The majority view of students is that all medical students should be involved with hospice. Students were asked to rank responses to their hospice experiences on a Likert-type scale of 1 to 5 (1=poor, 5=excellent). Student evaluations from 1994 through January 2001 ranked their hospice experience as 4.43. Recently a former student accepted a position as an assistant hospice medical director upon completion of her generalist residency.
It might be anticipated that the hospice rotation could be stressful and destabilizing for some students; however, we have not been confronted with a student for whom clinical intervention for depression, anxiety, or other worrisome distress was indicated. There have been instances, however, where students have needed to deal with delayed bereavement or other personal issues appearing in the course of the rotation. Hospice staff remain alert to such situations and are able to offer beneficial counsel and guidance to the students involved.
Students demonstrate a variety of interests for their future practices. It is understood that some do not have an interest in the care of the dying. The goal, however, is to foster students' understanding that for most of them, palliative care will become a necessary part of their practice. Training with a hospice team is an important benefit that is lacking in a purely medical model (12).

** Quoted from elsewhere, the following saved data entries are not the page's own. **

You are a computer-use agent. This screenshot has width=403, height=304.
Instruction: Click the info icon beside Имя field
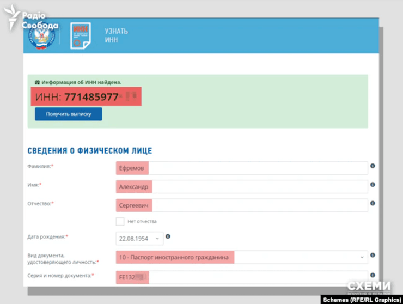point(373,185)
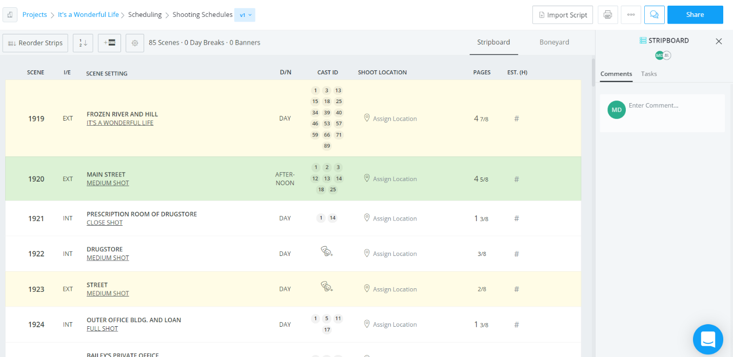This screenshot has height=357, width=733.
Task: Click the add cast icon for scene 1922
Action: pos(327,252)
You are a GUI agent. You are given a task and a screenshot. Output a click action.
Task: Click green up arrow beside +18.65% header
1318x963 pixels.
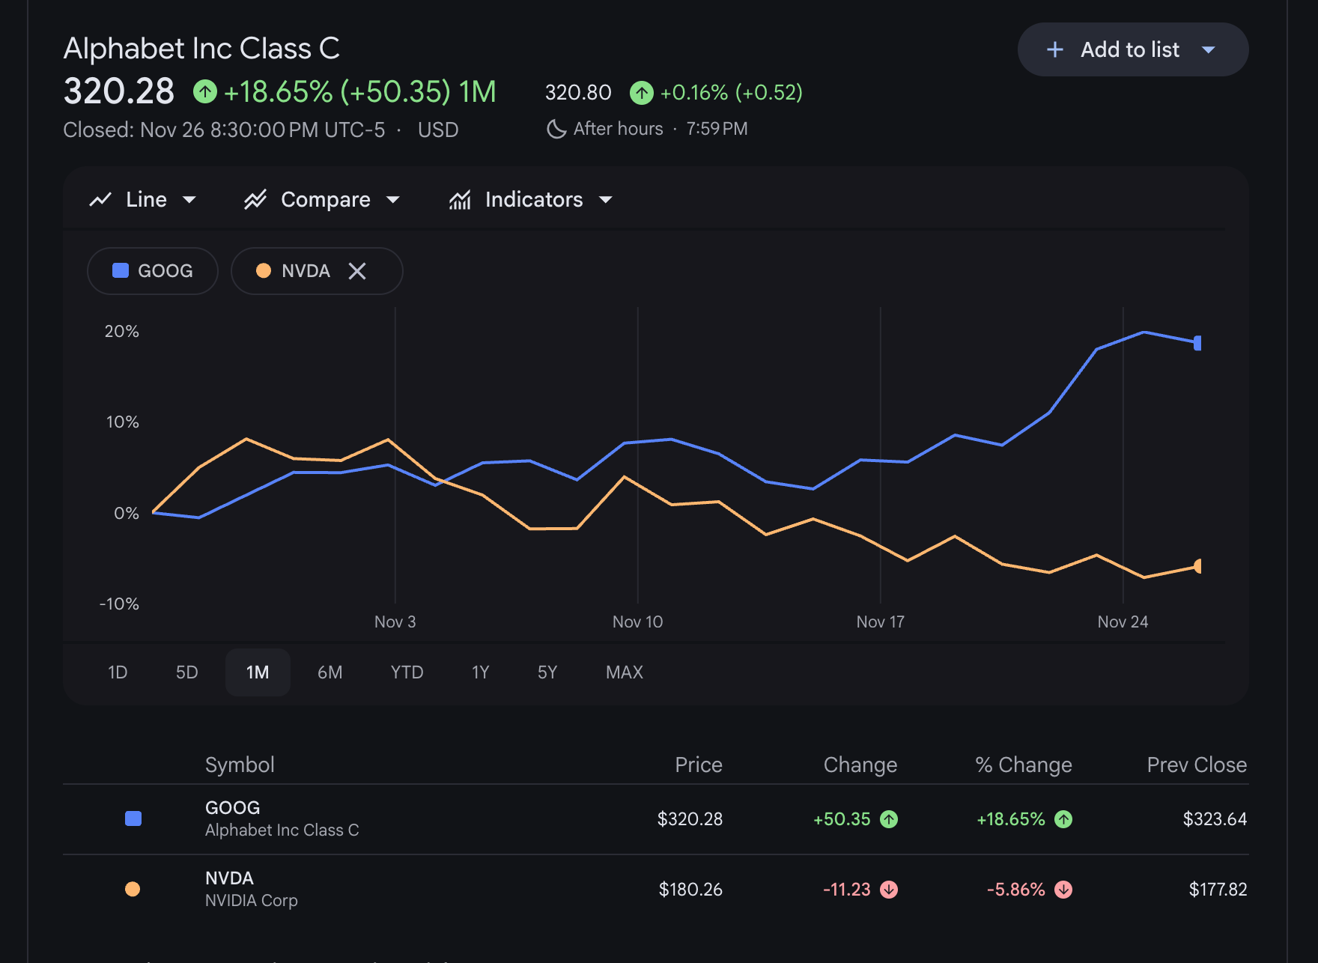pos(205,91)
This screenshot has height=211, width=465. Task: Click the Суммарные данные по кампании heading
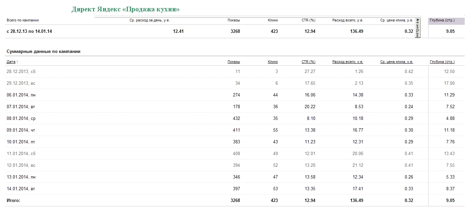point(44,52)
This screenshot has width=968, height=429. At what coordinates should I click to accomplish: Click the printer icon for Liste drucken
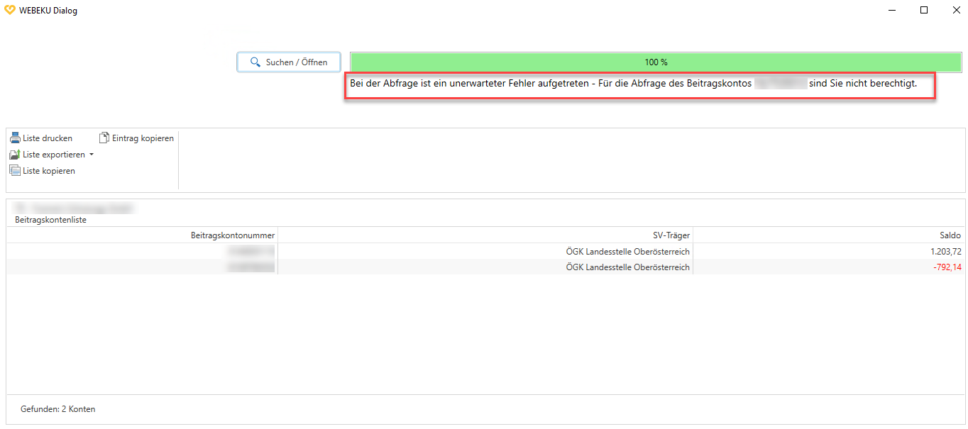click(15, 138)
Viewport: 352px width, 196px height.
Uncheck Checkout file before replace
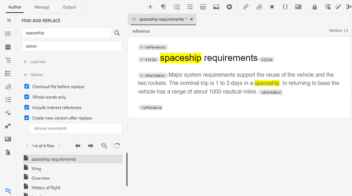pos(27,86)
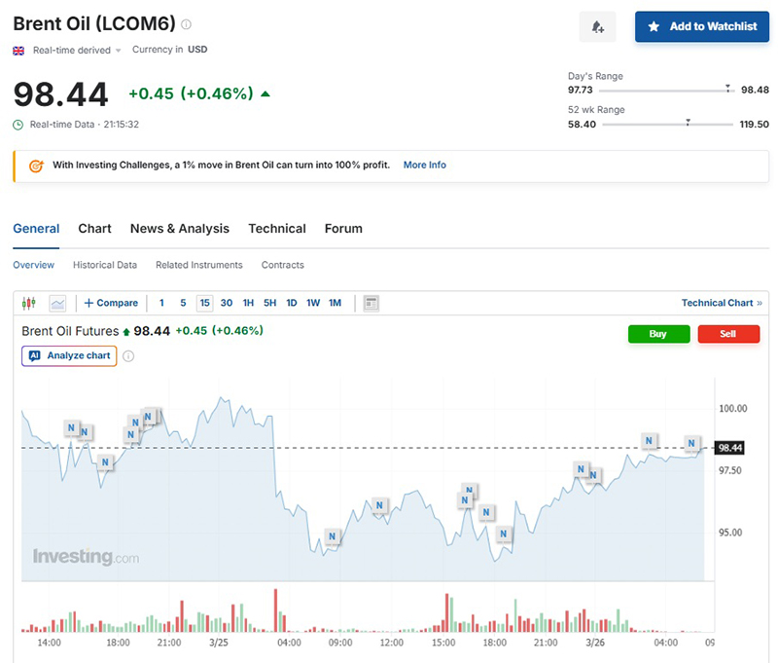Screen dimensions: 778x663
Task: Click the clock icon beside Real-time Data
Action: (18, 125)
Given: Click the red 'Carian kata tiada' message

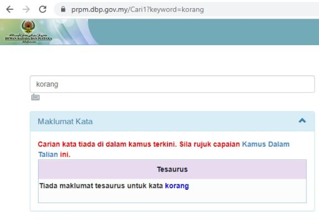Looking at the screenshot, I should pos(139,144).
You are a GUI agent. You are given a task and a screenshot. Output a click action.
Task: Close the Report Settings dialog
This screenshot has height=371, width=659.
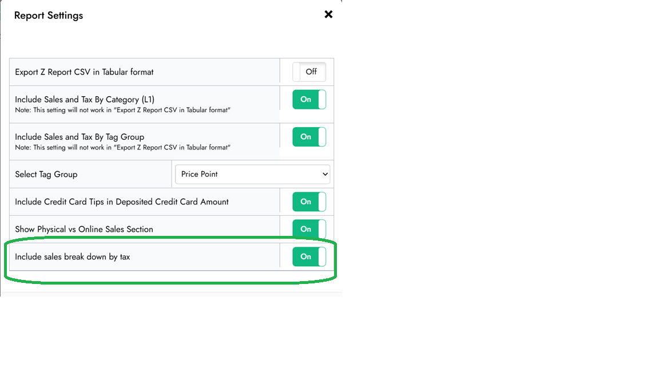tap(328, 14)
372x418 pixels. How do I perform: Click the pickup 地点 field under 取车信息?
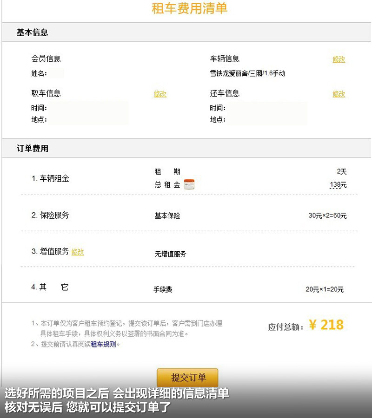click(88, 119)
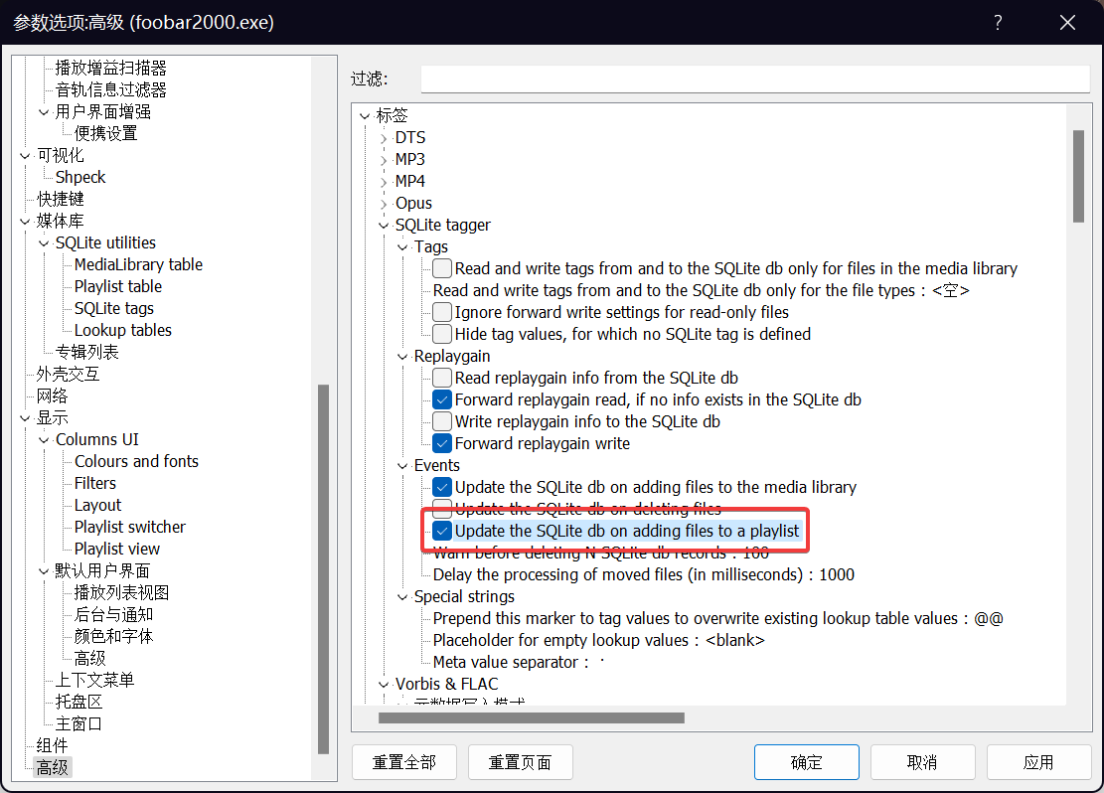The width and height of the screenshot is (1104, 793).
Task: Collapse the Replaygain group
Action: pos(402,357)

Such training involves demonstrating the emotional and interpersonal dimensions of being a physician in stressful and emotionally charged clinical situations and in understanding just how much coordinated effort it often takes to meet the needs of the terminally ill (including transportation and groceries).
It is hoped that a recent effort to make students' experience even more relevant by including a family physician in the program will underline the importance and applicability of what is being offered, especially for those who will practice rural primary care. An issue that has been raised concerns the relevancy of a hospice-based EOLC experience to rural practice. In West Virginia, there are hospice services in 54 of the 55 counties. The authors believe, however, that the principles, knowledge, skills, behaviors, and attitudes gained from the rotation, especially in the context of solo visits, will have prepared students for EOLC even if there are no multidisciplinary teams to back them up.
Since 1995, every student who graduates from JCESOM has had exposure to EOLC, and this will continue. The faculty has been encouraged and surprised by the number of families who have embraced students and asked to see "their" student even after the family member has expired and the student has moved on to another clerkship. Patients often value their interaction with students as a unique opportunity to teach physicians-to-be how to become good doctors. It has been gratifying to see patients and families take some ownership in the effectiveness of the next generation of physicians in dealing with situations such as theirs.
The authors believe there is substantial value in a multi-pronged, experiential approach to teaching EOLC. In this model, students are encouraged to consider their role as clinicians in one of the most compelling of human experiences. The authors believe that both carefully selected didactic material and intensive, closely supervised clinical experiences of the kind described move us closer to the ideal of producing compassionate and competent physicians. Our goal is to equip students to provide the kind of end-of-life care patients and families hope they will receive, but often do not.